Los créditos iniciales de Queer están directamente vinculados a Call Me by Your Name, tienen la misma claridad neoclásica al enmarcar el prólogo en una dimensión de dulce mitología de objetos. Guadagnino es evidentemente un cineasta cada vez más orientado hacia un fetichismo ávido y desgarrador (como también nos demostró en Rivales), que encuentra aquí la medida perfecta, abandonándose por completo a una película en la que el horizonte de los acontecimientos está marcado por una fiebre de concupiscencia que ya no se puede posponer, especialmente para un hombre encantador y vigoroso, pero de edad avanzada y debilitado por su adicción a las drogas como Lee.

Guadagnino había soñado con adaptar Queer –escrita entre 1951-1953 pero publicada en 1985–, desde su juventud en Palermo, cuando tuvo la oportunidad de leerla por primera vez a los 17 años. Es una suerte que finalmente lo haya logrado porque el resultado es una película valiente y atrevida, que en la segunda parte se empuja hasta el umbral de lo experimental y lo alucinatorio al contar las experiencias de Lee con las drogas (en particular el yagé chamánico, más conocido como ayahuasca). Y, en general, reconstruye en los estudios Cinecittà una Ciudad de México que es el teatro abstracto y muy concreto de las andanzas de un Daniel Craig obstinadamente adicto al sexo, al tabaquismo y al alcohol.

El protagonista de 007 se entrega a este papel más allá de cualquier generosidad y sacrificio, literalmente se lanza en cuerpo y alma, haciendo casi todo lo que se le puede pedir a un actor de su talla y al mismo tiempo logrando desaparecer detrás del misterio y el dolor de este personaje de piel áspera, parecida a una armadura, pero muchas veces frágil e indefenso ante el rechazo y la incertidumbre ligados a su propia virilidad cada vez más inestable y precaria.

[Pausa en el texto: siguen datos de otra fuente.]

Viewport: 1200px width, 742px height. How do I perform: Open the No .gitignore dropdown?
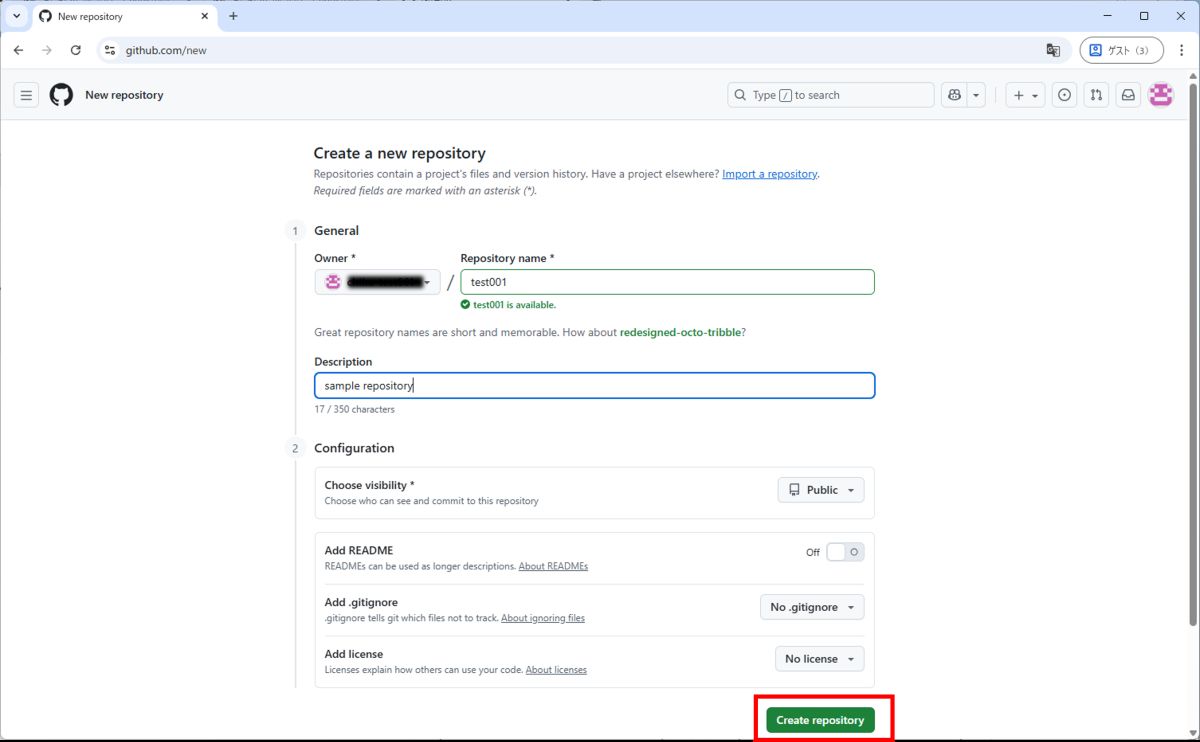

La película de Guadagnino es inmanente en todos los aspectos, pero también se abre a la naturaleza irreductible de lo que hace que los seres humanos sean criaturas eternamente descarriadas e insatisfechas, errantes y vagabundas, en la búsqueda insatisfactoria de alguna forma de sublimación. Lo que sorprende una vez más es la banda sonora, que se permite florituras y anacronismos, fusionando All Apologies y Come as You Are, de Nirvana, Verdena y la redescubierta aportación de los ahora confiados Trent Reznor y Atticus Ross, pero todos los apartados técnicos brillan en su máximo esplendor.

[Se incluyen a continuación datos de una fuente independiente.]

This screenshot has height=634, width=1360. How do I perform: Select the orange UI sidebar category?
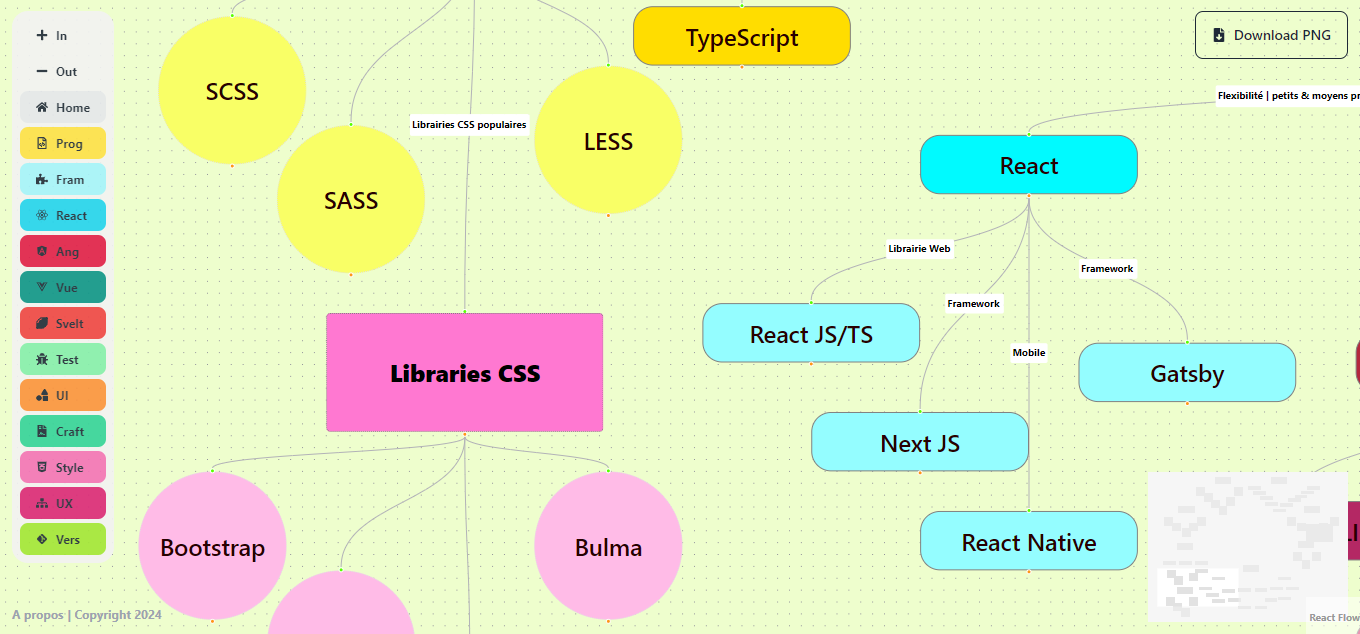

Queer se interroga, en definitiva, sobre los fantasmas del deseo, sobre el componente inquietante y esquivo de lo que viaja misteriosamente entre la mente, el corazón y los genitales sin encontrar descanso. Lo hace sin miedo a romper la concreción de las imágenes y de los actores que las habitan, de recurrir a manos que tocan, acarician y sueñan, trazando trayectorias corporales y otras mucho más oníricas, a disoluciones cruzadas, incluso a cuerpos que se convierten en auténticas emanaciones fantasmales que se funden entre sí, con la misma refinada naturalidad con la que los abrazos y las vistas del paisaje coinciden con el esperma, el sudor y las lágrimas.